Festival Director, Janet Smith, said “The grant is a lifeline for our fantastic Festival to continue in the future and we are now confident that we can deliver an outstanding event for our visitors to enjoy in 2021. We employ over a hundred opera singers, orchestra players and creatives throughout the year and we know they will also be delighted to hear this wonderful news”.
ENDS
More information:
Janet Smith
International Gilbert & Sullivan Festival
Tel: 01422 323252
Email: janet@gsfestivals.org
Website: www.gsfestivals.org
ACE – NOTES FOR EDITORS
Arts Council England is the national development agency for creativity and culture. We have set out our strategic vision in Let’s Create that by 2030 we want England to be a country in which the creativity of each of us is valued and given the chance to flourish and where everyone of us has access to a remarkable range of high quality cultural experiences. We invest public money from Government and The National Lottery to help support the sector and to deliver this vision. www.artscouncil.org.uk
Following the Covid-19 crisis, the Arts Council developed a £160 million Emergency Response Package, with nearly 90% coming from the National Lottery, for organisations and individuals needing support. We are also one of several bodies administering the Government’s Culture Recovery Fund and unprecedented support package of £1.57 billion for the culture and heritage sector. Find out more at www.artscouncil.org.uk/covid19
INTERNATIONAL GILBERT & SULLIVAN FESTIVAL – NOTES FOR EDITORS
About the International Gilbert & Sullivan Festival
The first International Gilbert & Sullivan Festival took place in 1994. It is now staged in Buxton Opera House and the Royal Hall Harrogate every August and attracts thousands of visitors from around the world and all corners of the United Kingdom.
The National Gilbert & Sullivan Opera Company is the Festival’s own professional opera company. It performs in Buxton Opera House, The Royal Hall Harrogate and goes on tour around the UK until Autumn.
About Gilbert & Sullivan
Gilbert & Sullivan remain the world’s most performed theatrical partnership. Together they wrote fourteen comic operas between 1871 and 1896. W S Gilbert, who wrote the words, created fanciful topsy-turvy worlds for the operas. For nearly 150 years, lines and quotations from Gilbert’s witty pen have become a part of the English language, such as “short, sharp shock”, it’s love that makes the world go round!” and “let the punishment fit the crime”. Sullivan’s genius for melody and Gilbert’s magic with words produced a combination of music and text that has rarely equalled.
Gilbert & Sullivan paved the way for musical theatre as we know it and their influence is present in just about every modern musical. Although it is easy to concentrate on Gilbert’s genius as a writer, his work as the first stage director must not be underestimated. Gilbert realised just how vital stage management was, and his attention to detail was a new development for the future of the theatre.
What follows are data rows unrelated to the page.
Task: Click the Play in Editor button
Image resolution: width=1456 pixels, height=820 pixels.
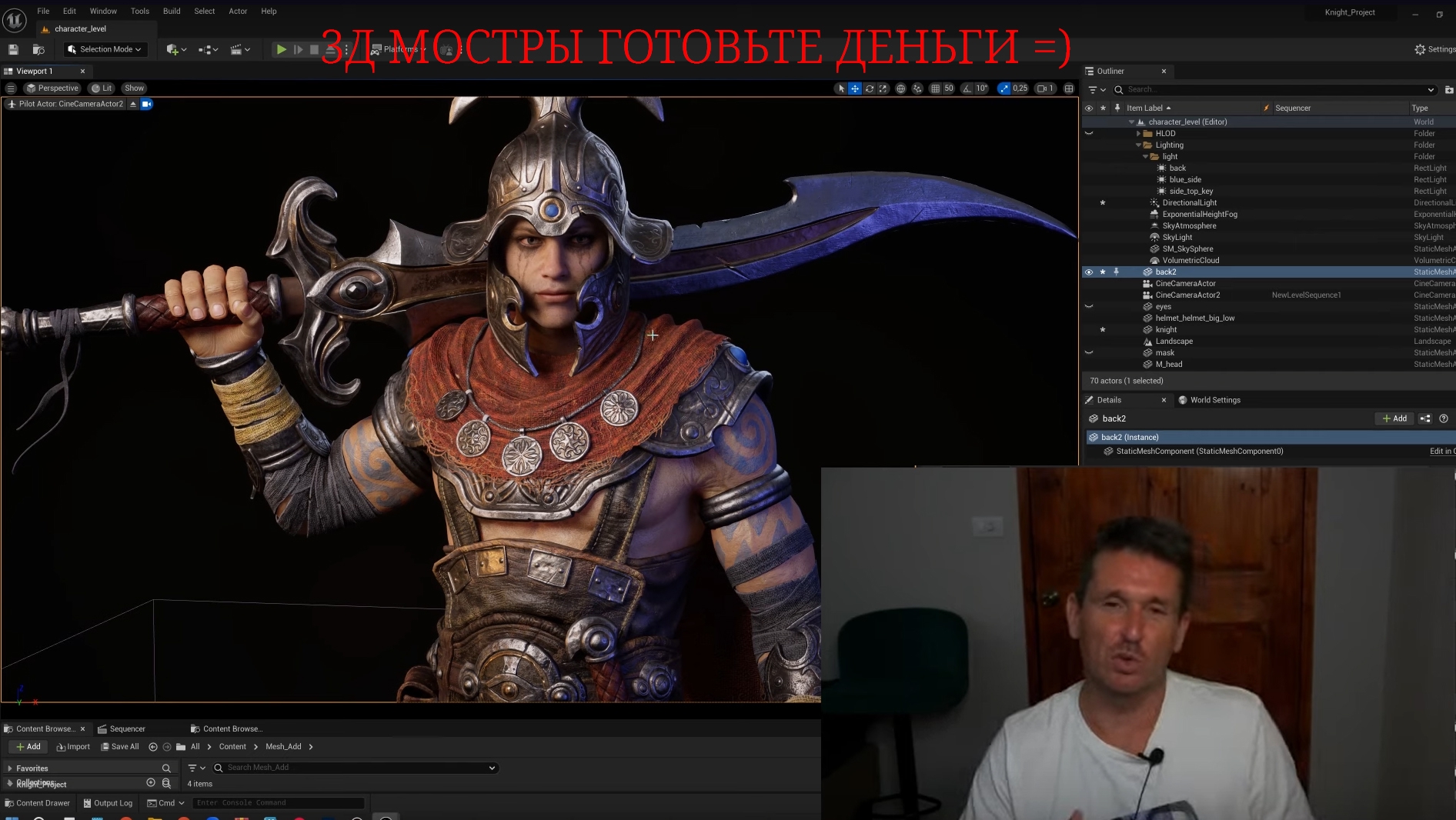Action: 282,49
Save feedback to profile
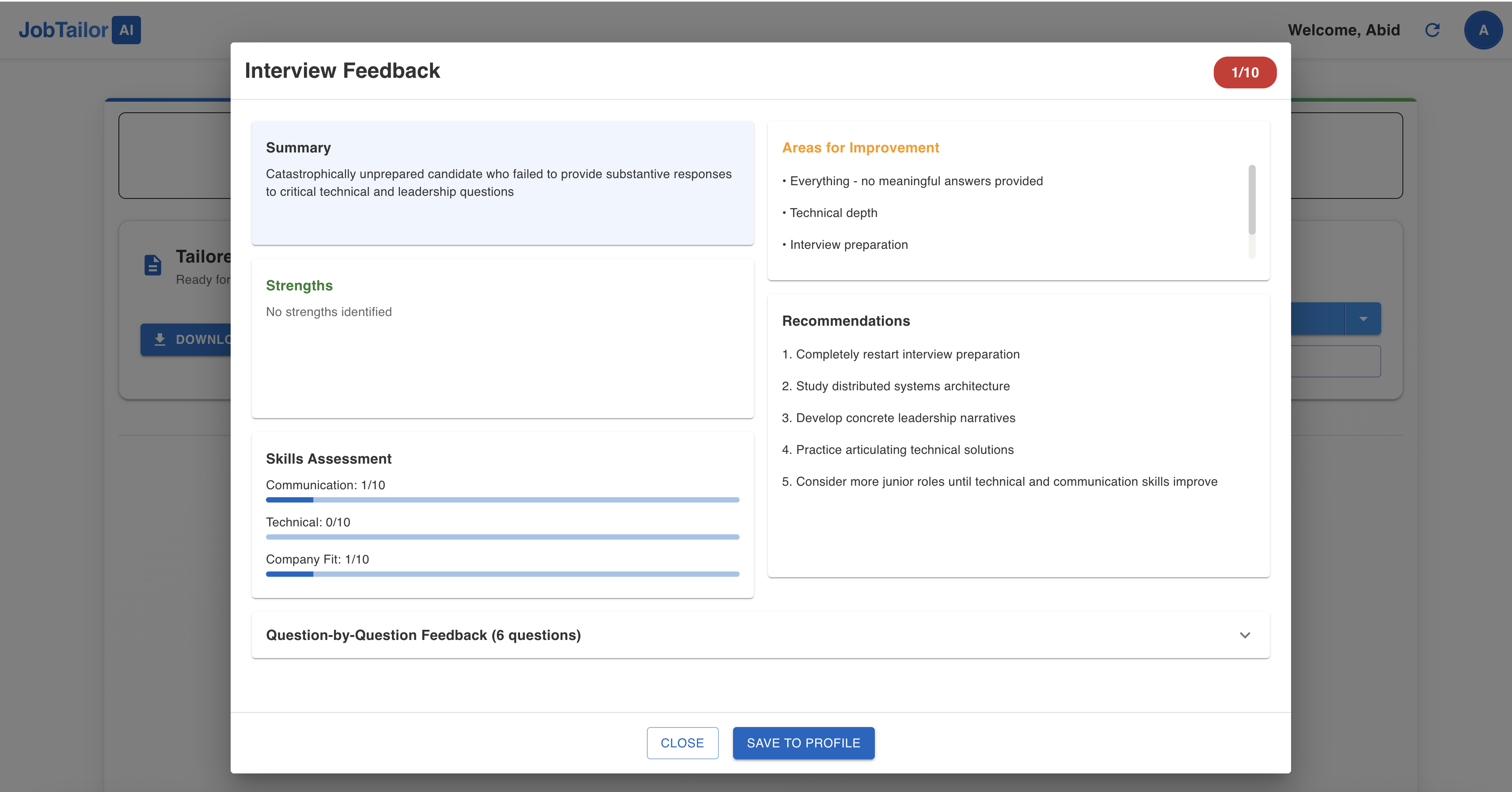This screenshot has width=1512, height=792. [803, 742]
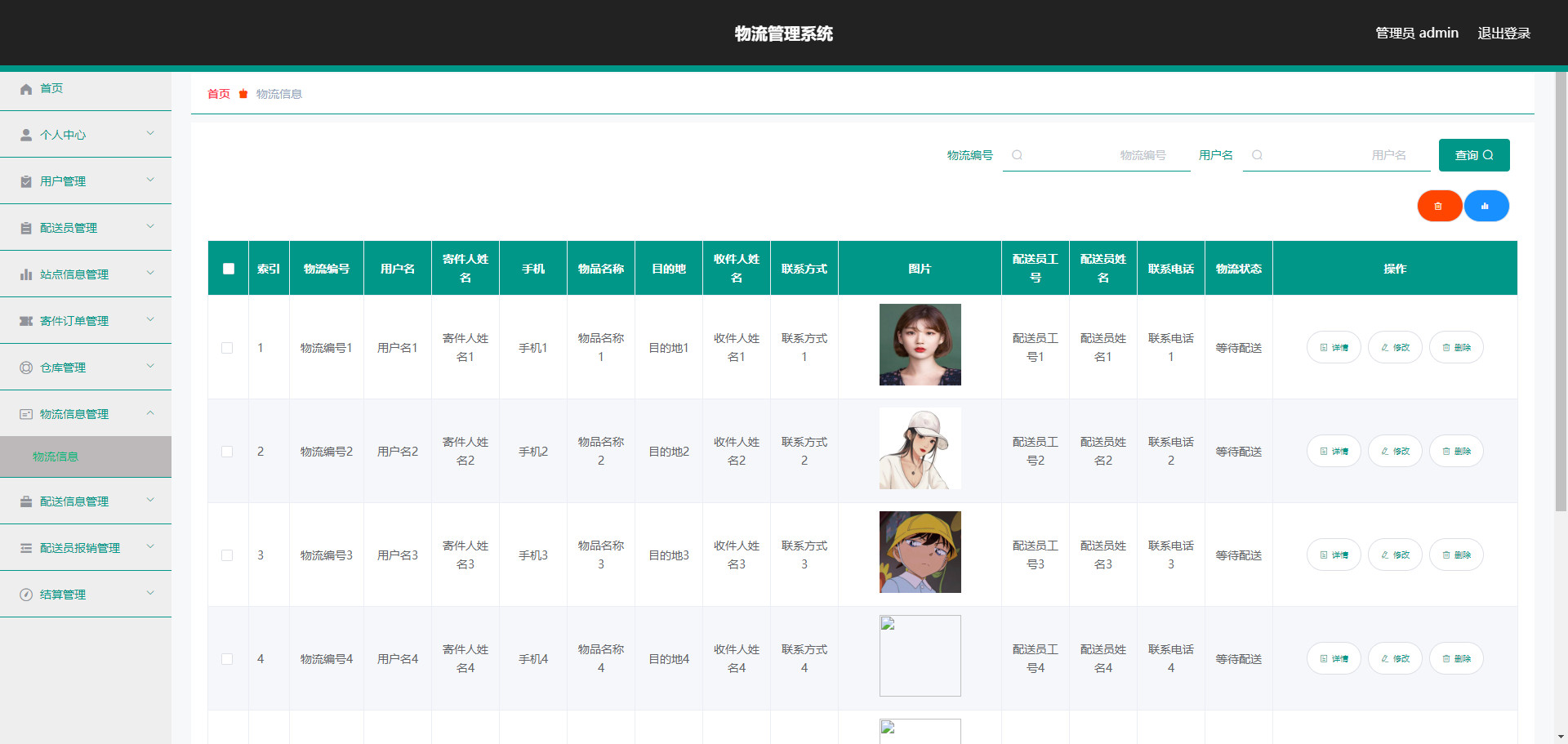Open the 结算管理 sidebar menu

click(x=86, y=595)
Producer Richard D’Oyly Carte brought Gilbert & Sullivan together and nurtured their collaboration. He built the Savoy Theatre in 1881 to present their joint works which came to be known as the Savoy Operas, and he founded the D’Oyly Carte Opera Company, which performed and promoted their operas for over a century.
Henry Wood, writing in 1921 observed “We have two masters who are playing a concerto. Neither is subordinate to the other; each gives what is original, but the two, while neither predominates, are in perfect correspondence. This rare harmony of words and music is what makes these operas entirely unique.”